A Year of Nimble Agility — and Why the Stakes Are Higher Than Ever
It was January 2025. Just days after the inauguration.
The pace of change accelerated almost immediately. Policy conversations shifted, funding priorities were revisited, and organizations across the nonprofit sector began reassessing assumptions that had guided planning only months earlier. Decisions were happening faster, timelines compressed, and the margin for delay narrowed quickly.
Within weeks, those shifts became operational. Funding changed. Programs were reevaluated. Staffing and resource decisions followed. External forces created immediate internal impact, requiring organizations to adapt in real time while continuing to deliver on their missions.
In that environment, fundraising took on greater weight. Not simply as a growth function, but as a stabilizer. A protector of continuity. A way to maintain trust and connection while organizations navigated uncertainty. Plans evolved. Timelines shifted. The ability to respond thoughtfully, without losing focus or integrity, became essential.
Looking back, the defining theme of the year was nimble agility. As we turn the final corner of 2025, many nonprofits have moved through a period of sustained change and emerged with greater resilience, clarity, and a stronger foundation for what comes next. And as we look ahead, it’s important to be honest about what is at stake.
For years, the sector has been navigating a familiar dynamic: fewer donors giving more money. That concentration of generosity has helped many organizations maintain revenue thresholds, even as overall donor counts declined. But it has also introduced risk. When a growing share of revenue comes from a smaller cohort of donors, volatility increases, and durability decreases.
In recent months, we’ve begun to see signs of softening in some mid-level programs. The reasons are complex and interconnected: a volatile economy, geopolitical uncertainty, evolving tax considerations, and an increasingly competitive landscape that is forcing donors to be more selective about where—and how often—they give. At the same time, donors are inundated. On many days, they receive multiple appeals across channels from different organizations, often competing for attention in the same moment.
Layered on top of this is something harder to quantify but impossible to ignore: compassion fatigue. The volume and intensity of crisis, devastation, and urgent need that donors have been asked to respond to over time has increased significantly. Eventually, many donors reach a point where they feel they cannot help everyone. When compassion begins to wane and is replaced by apathy, the impact on fundraising, and on missions, is far more dangerous.
This is why the conversation about change can no longer be theoretical.
The need to evolve is not a “maybe.” It has to happen. The sector cannot continue doing what it has done for decades and expect new or better results. In truth, many organizations cannot even continue doing the same things and expect the same results, because the environment has fundamentally changed.

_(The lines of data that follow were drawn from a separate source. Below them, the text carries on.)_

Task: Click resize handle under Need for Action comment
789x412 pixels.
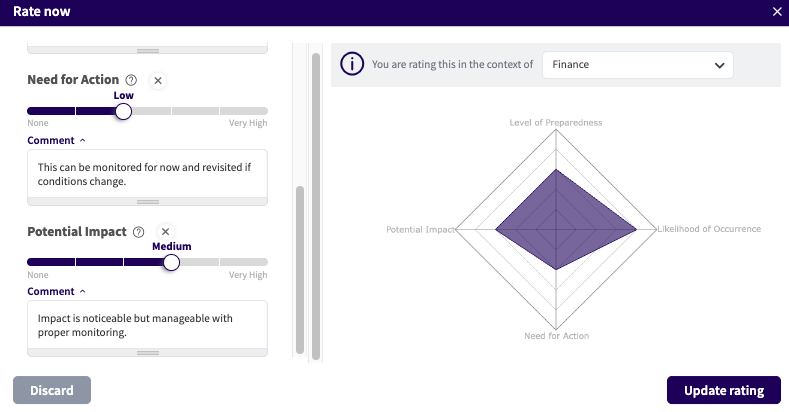Action: [147, 201]
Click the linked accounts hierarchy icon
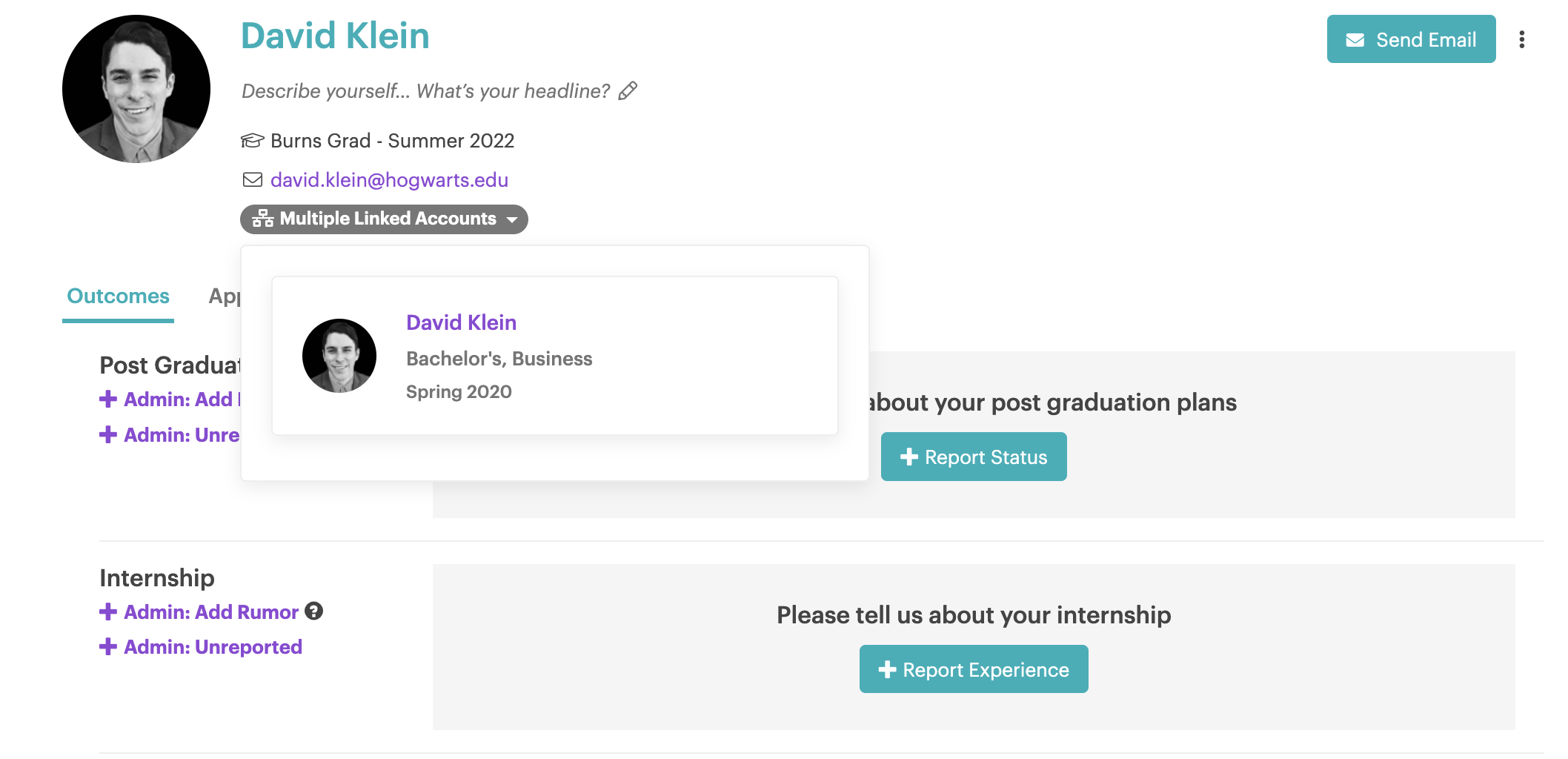Image resolution: width=1568 pixels, height=759 pixels. click(x=262, y=219)
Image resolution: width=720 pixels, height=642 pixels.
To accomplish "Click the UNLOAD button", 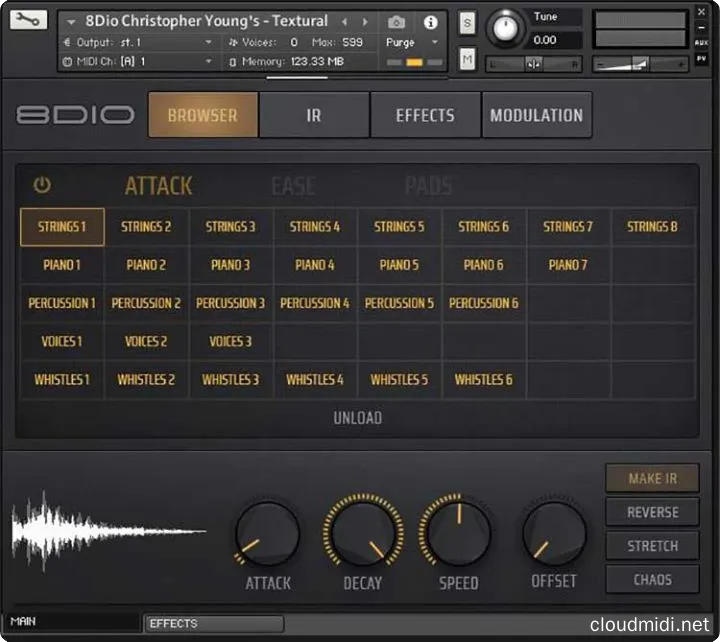I will click(357, 418).
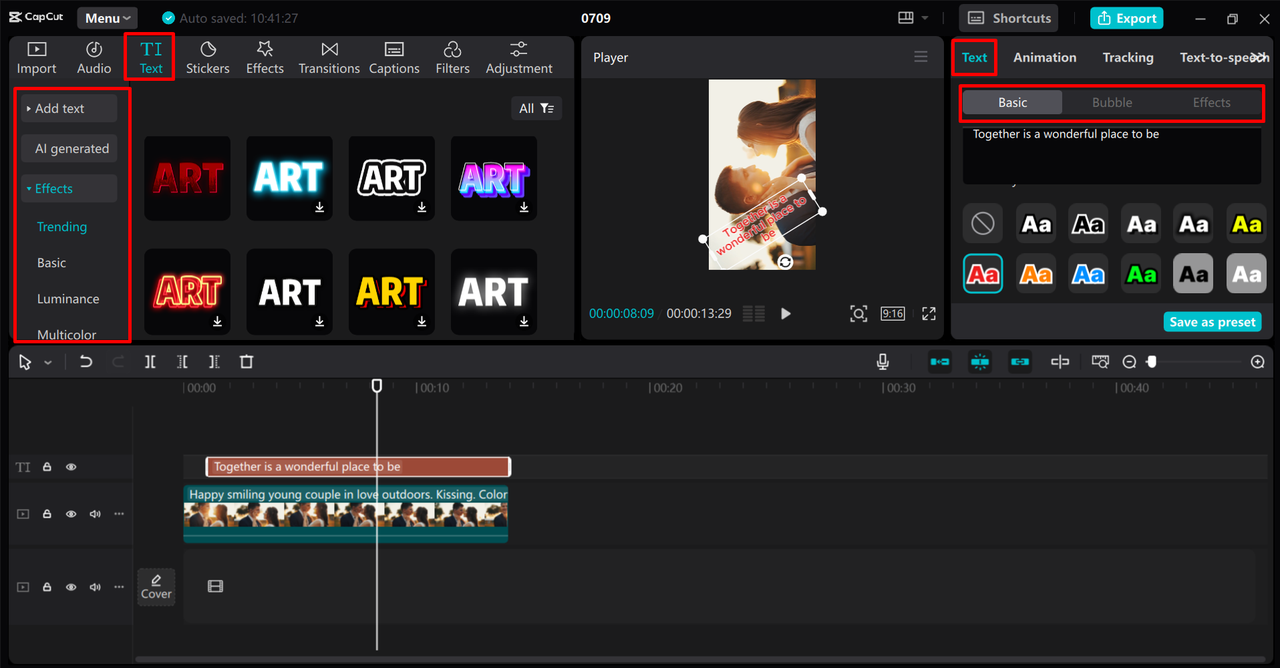Click Save as preset button
The width and height of the screenshot is (1280, 668).
point(1212,322)
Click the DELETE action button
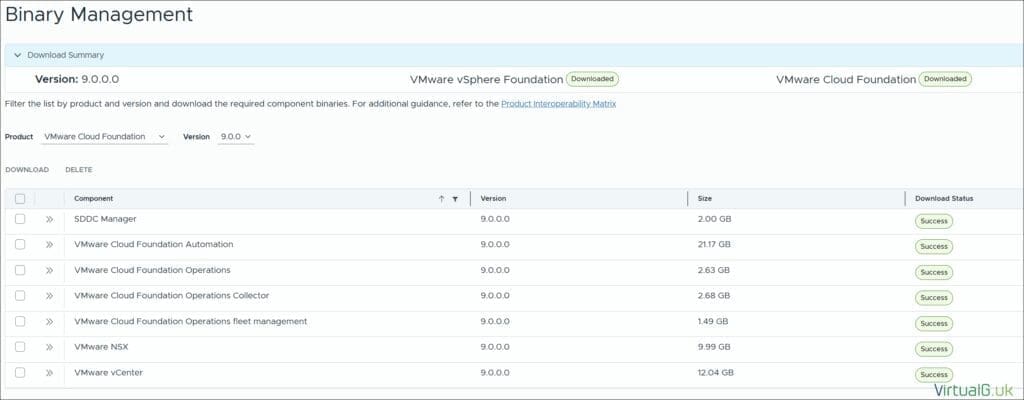The image size is (1024, 400). coord(79,170)
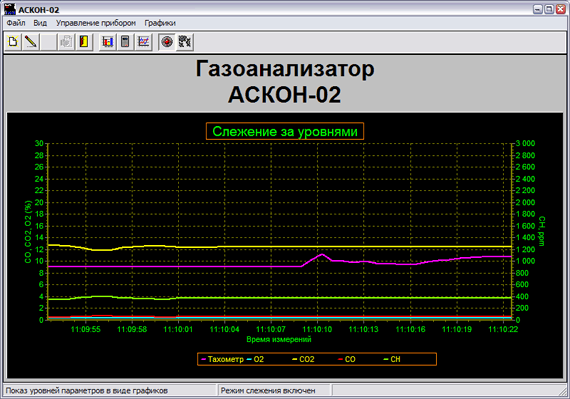Click the CO2 yellow legend entry
Image resolution: width=570 pixels, height=399 pixels.
303,359
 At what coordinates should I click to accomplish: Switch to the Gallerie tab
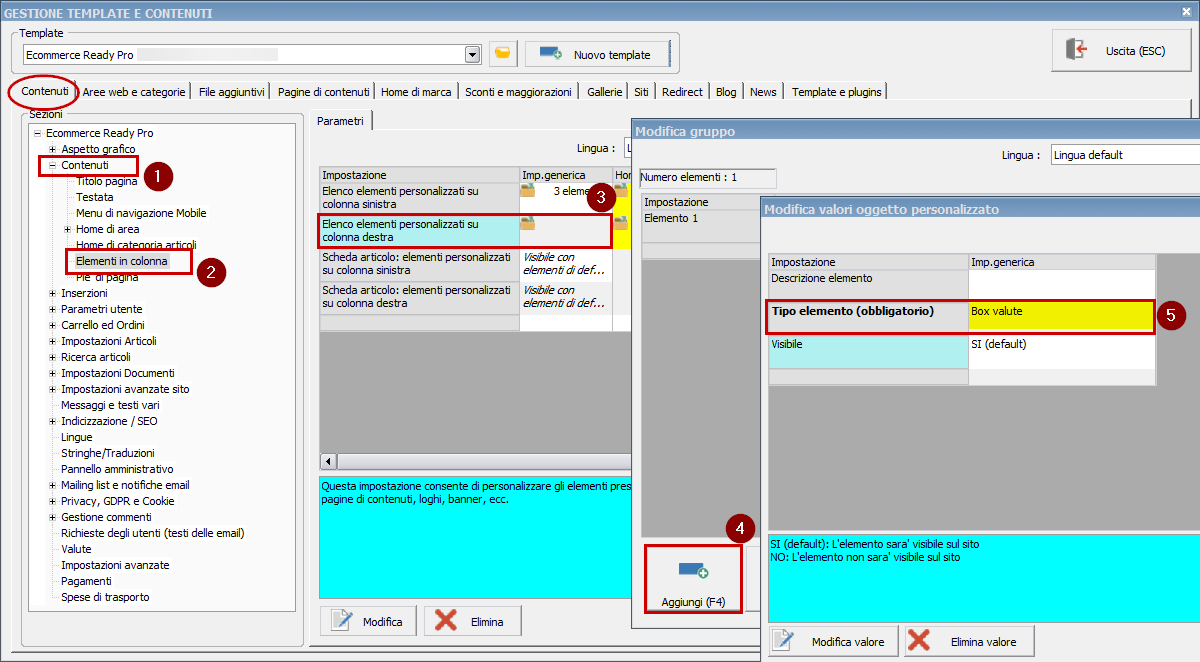pyautogui.click(x=604, y=92)
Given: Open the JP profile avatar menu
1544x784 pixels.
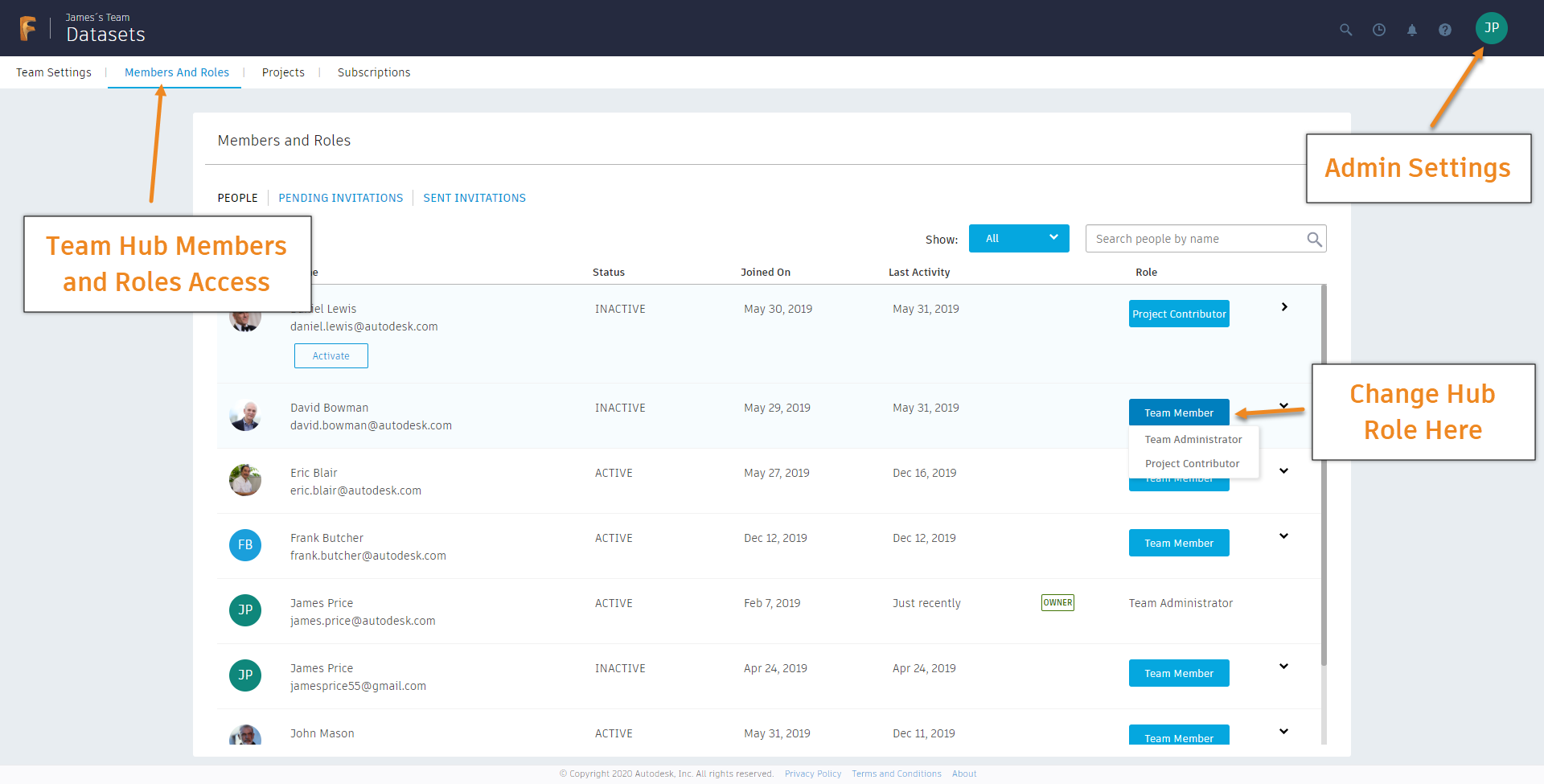Looking at the screenshot, I should (x=1491, y=28).
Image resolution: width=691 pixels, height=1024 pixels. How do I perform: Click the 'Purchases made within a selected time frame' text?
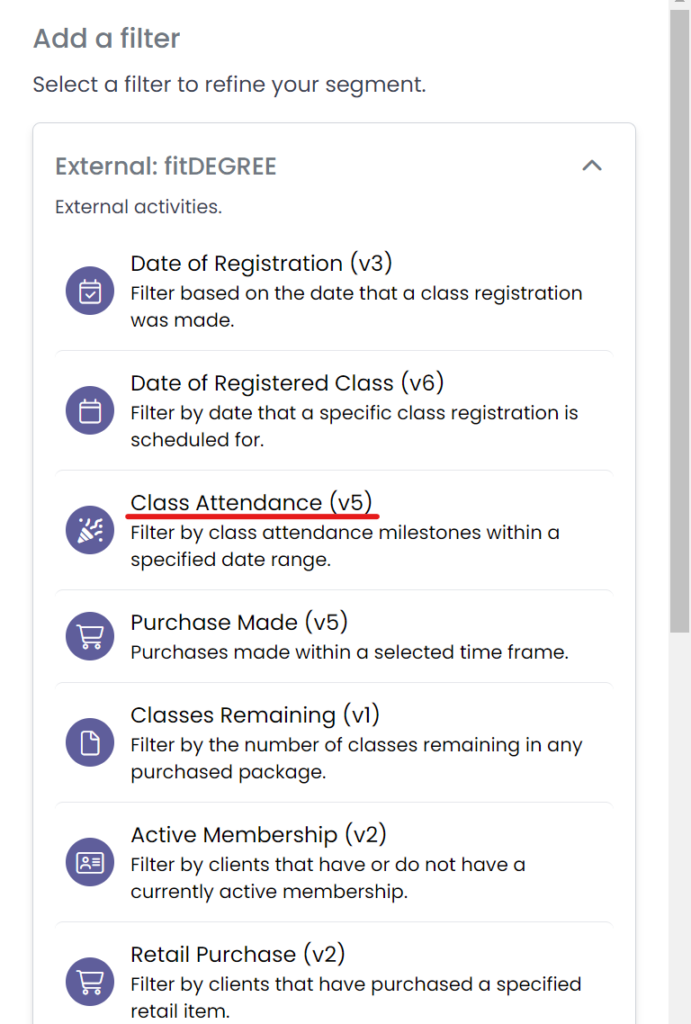click(x=349, y=652)
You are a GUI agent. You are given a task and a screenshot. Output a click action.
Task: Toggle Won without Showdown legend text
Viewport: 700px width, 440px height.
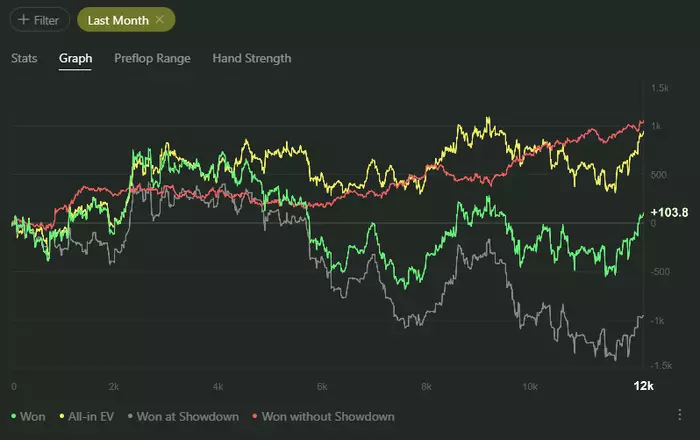[x=328, y=416]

As we look toward the future, progress cannot be defined as a single initiative or a dramatic overhaul. It must be an ongoing process of evolution—one that simplifies where complexity has crept in, strengthens donor relationships, and ensures every interaction is intentional and relevant. Sometimes that progress is incremental. Other times it requires letting go of approaches that no longer serve the mission to make room for something better.
This kind of work requires discipline. It requires a tolerance for learning and a willingness to act on what the data and the donors are telling us. Most importantly, it requires acknowledging that standing still is no longer neutral. In today’s environment, inaction carries its own risk.
As we head into 2026, the opportunity is clear, and so is the responsibility. The path forward is not about doing more for the sake of it. It is about clarity over complexity. Relationships over volume. And thoughtful, human-centered progress that allows organizations not just to survive, but to remain relevant and sustainable in a world that will continue to demand change.
So while the journey may be windy, the imperative is clear. We are ready!